ブザー音が延々と流れ続ける謎のラジオ放送がロシア国内で40年前から継続してオンエアされている。“ザ・ブザー”とも呼ばれているこの放送がどんな理由で続けられているのか、未だ謎のままだ――。

■40年以上オンエアされている謎のブザー音

 ロシアの短波放送「UVB-76」は謎のブザー音を1982年から延々と40年以上流し続けている。

 ラジオの周波数を4625kHzに合わせるだけで、24時間年中無休のこの奇妙なブザー音を世界中の誰もが聴くことができる。数カ月ごとに暗号化されたメッセージと思われる音声によってブザー音が中断されることがあるが、ブザー音についてもそのメッセージについても何もわかっていない。
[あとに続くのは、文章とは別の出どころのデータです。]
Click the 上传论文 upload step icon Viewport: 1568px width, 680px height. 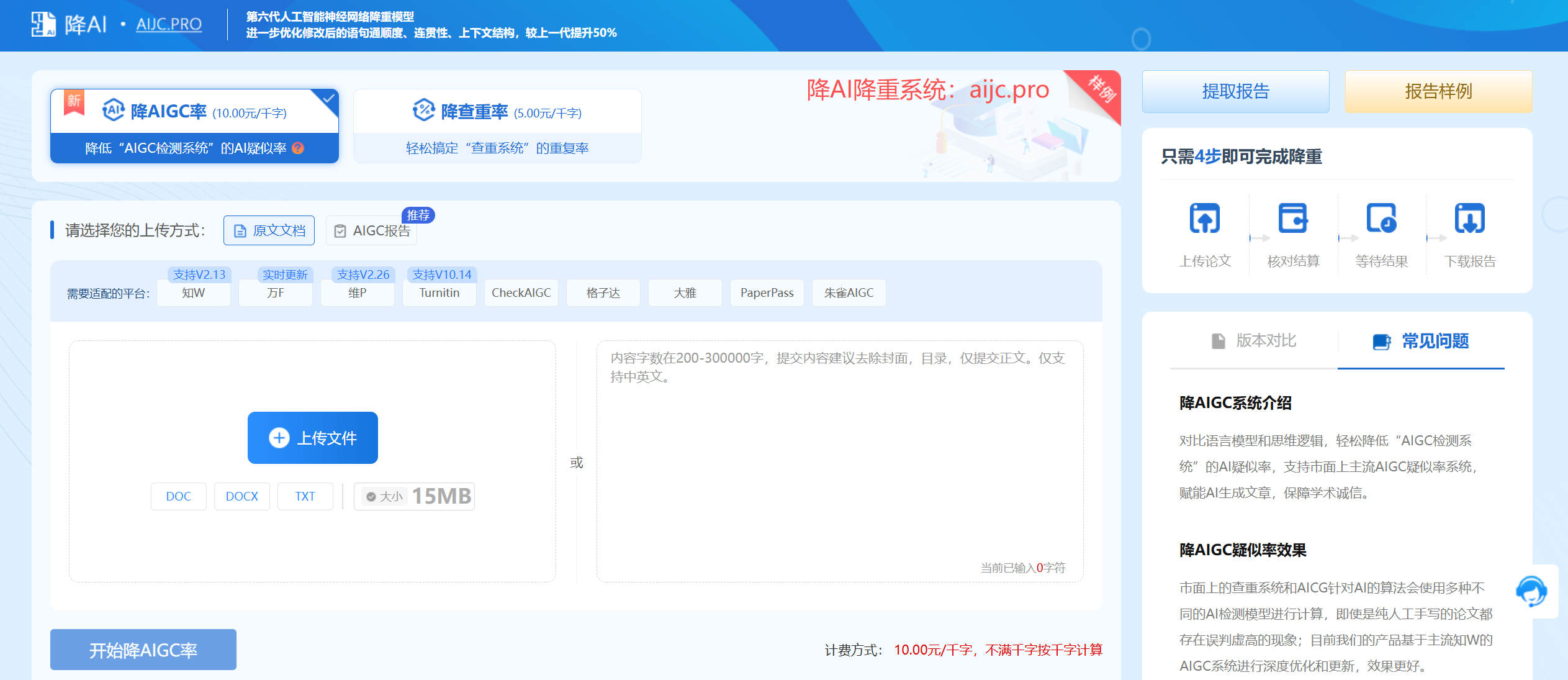tap(1204, 219)
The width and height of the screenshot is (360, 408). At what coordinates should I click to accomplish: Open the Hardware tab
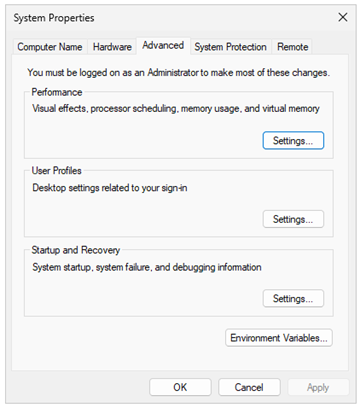(112, 47)
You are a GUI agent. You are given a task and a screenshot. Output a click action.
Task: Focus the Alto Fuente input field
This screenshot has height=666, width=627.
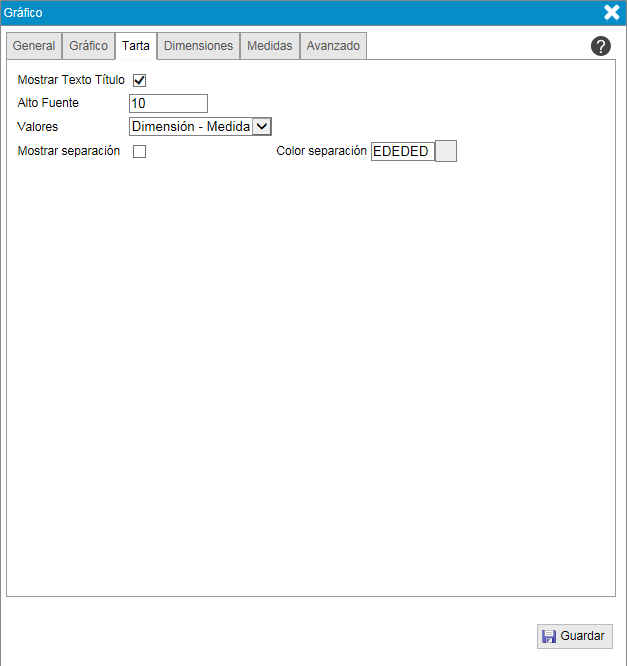[168, 103]
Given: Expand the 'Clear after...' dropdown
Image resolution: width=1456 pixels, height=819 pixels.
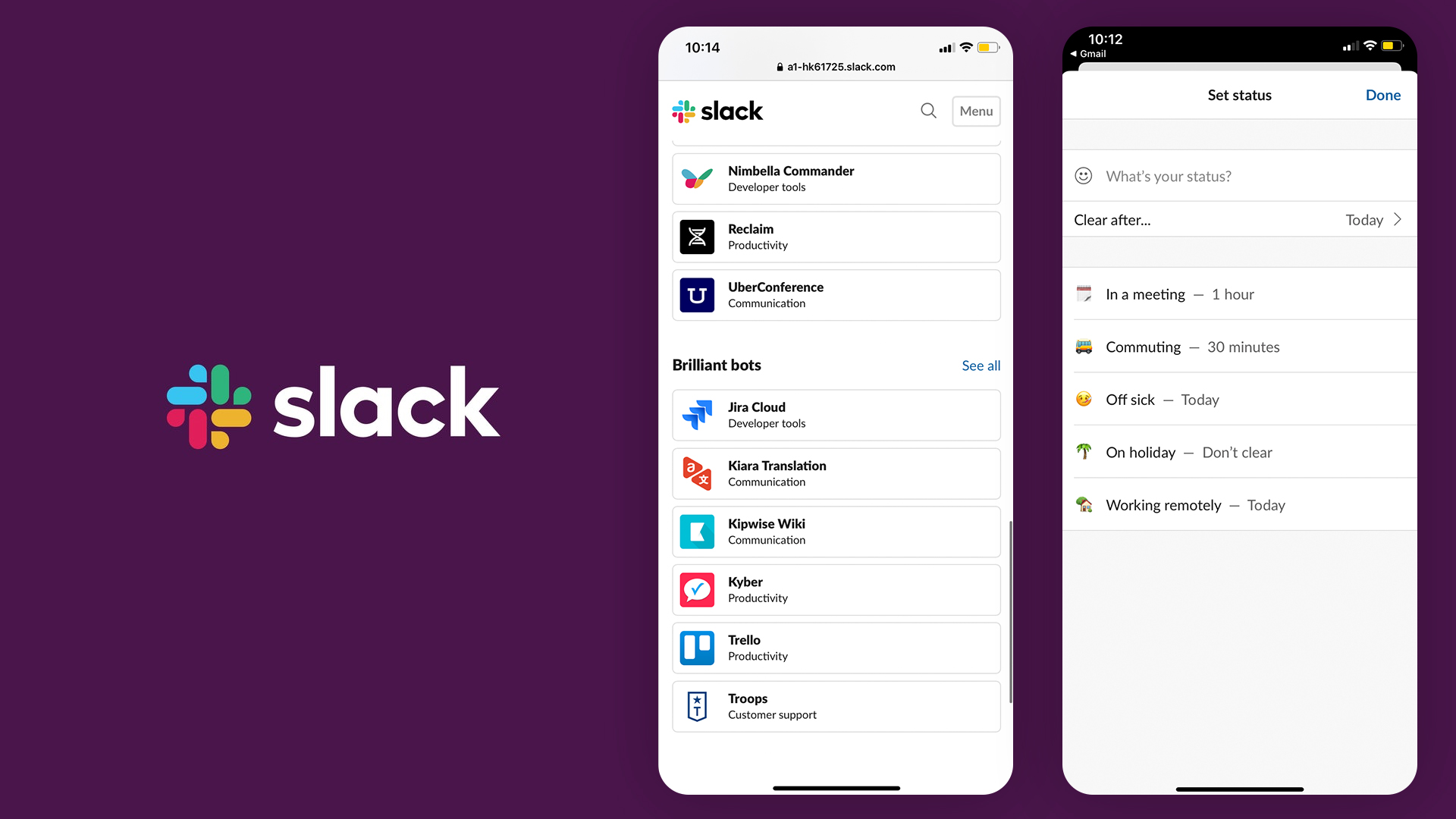Looking at the screenshot, I should point(1240,219).
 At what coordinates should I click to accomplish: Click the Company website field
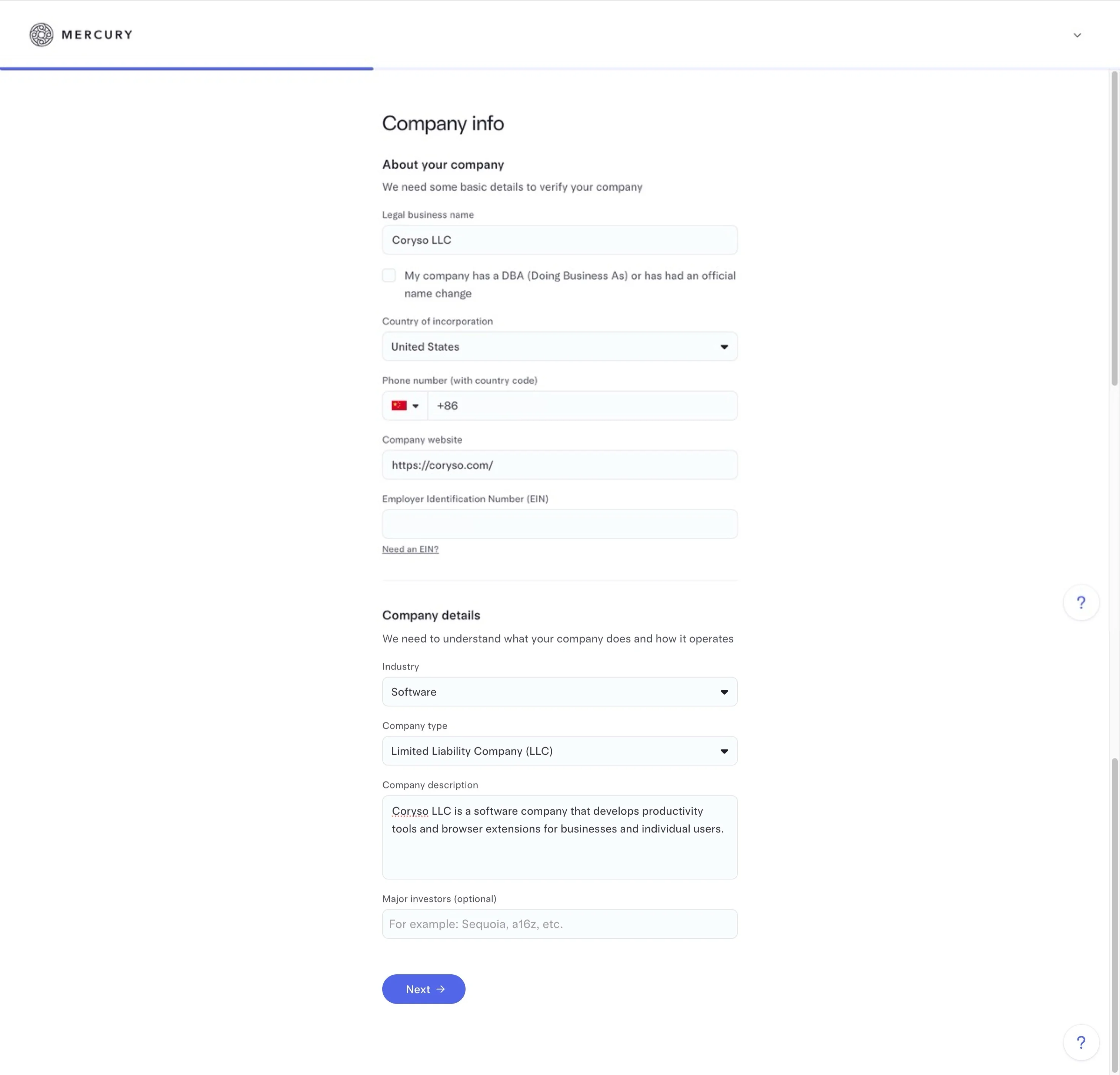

 この放送は1982年という米ソ冷戦時代の終盤に始まっている。したがって軍事的戦略に関係したものであると考えるのは自然なことだろう。

 そこでこのブザー音が「死の手(Dead Hand)」の信号として機能しているという指摘もある。「死の手」とは当時のソ連が核攻撃を受けた場合、指揮系統が完全に破壊されていたとしても自動的に大陸間弾道ミサイル(ICBM)を敵国へ向けて発射させることができる軍事的報復システムである。もしこれが本当ならきわめて物騒な放送ということになる。

『ザ・ブザー』40年以上続くロシアの謎の短波放送「UVB-76」の謎
(画像= 、『TOCANA』より 引用)

“ザ・ブザー”の放送は途絶えることなく続いているが、2010年9月1日に一定時間放送が停止されたことがある。多くの陰謀論者はこれが世界の終わりだと思ったが、もちろんその後に全面核戦争が起こることはなかった。

 また2014年3月18日のロシアによるクリミアの併合が行われて24時間も経たないうちに、「UVB-76」で次のようなアナウンスが読み上げられている。

「ミハイル・ディミトリ・ジェーニャ・ボリス(放送局のコールサイン)。ミハイル・ドミトリ・ジェーニャ・ボリス。8126 T-E-R-R-A-K-O-T-A」

 これが何を意味しているのかは不明だ。

 クリミア併合に先立つ2014年2月12日、放送ではどこからともなく現れた女性の声が響いた。

 何らかの混信事故と考えられるのだが、彼女は「こんにちは、バルカン」とあいさつをしてマーシャという人物と会話をしており「わかりました、マーシャ、私はしばらくここで待機しています。バルカン分類におけるそのチャンネル番号は何ですか?」とロシア語で話したのだった。

 もちろんこの一件についてもよくわかっていない。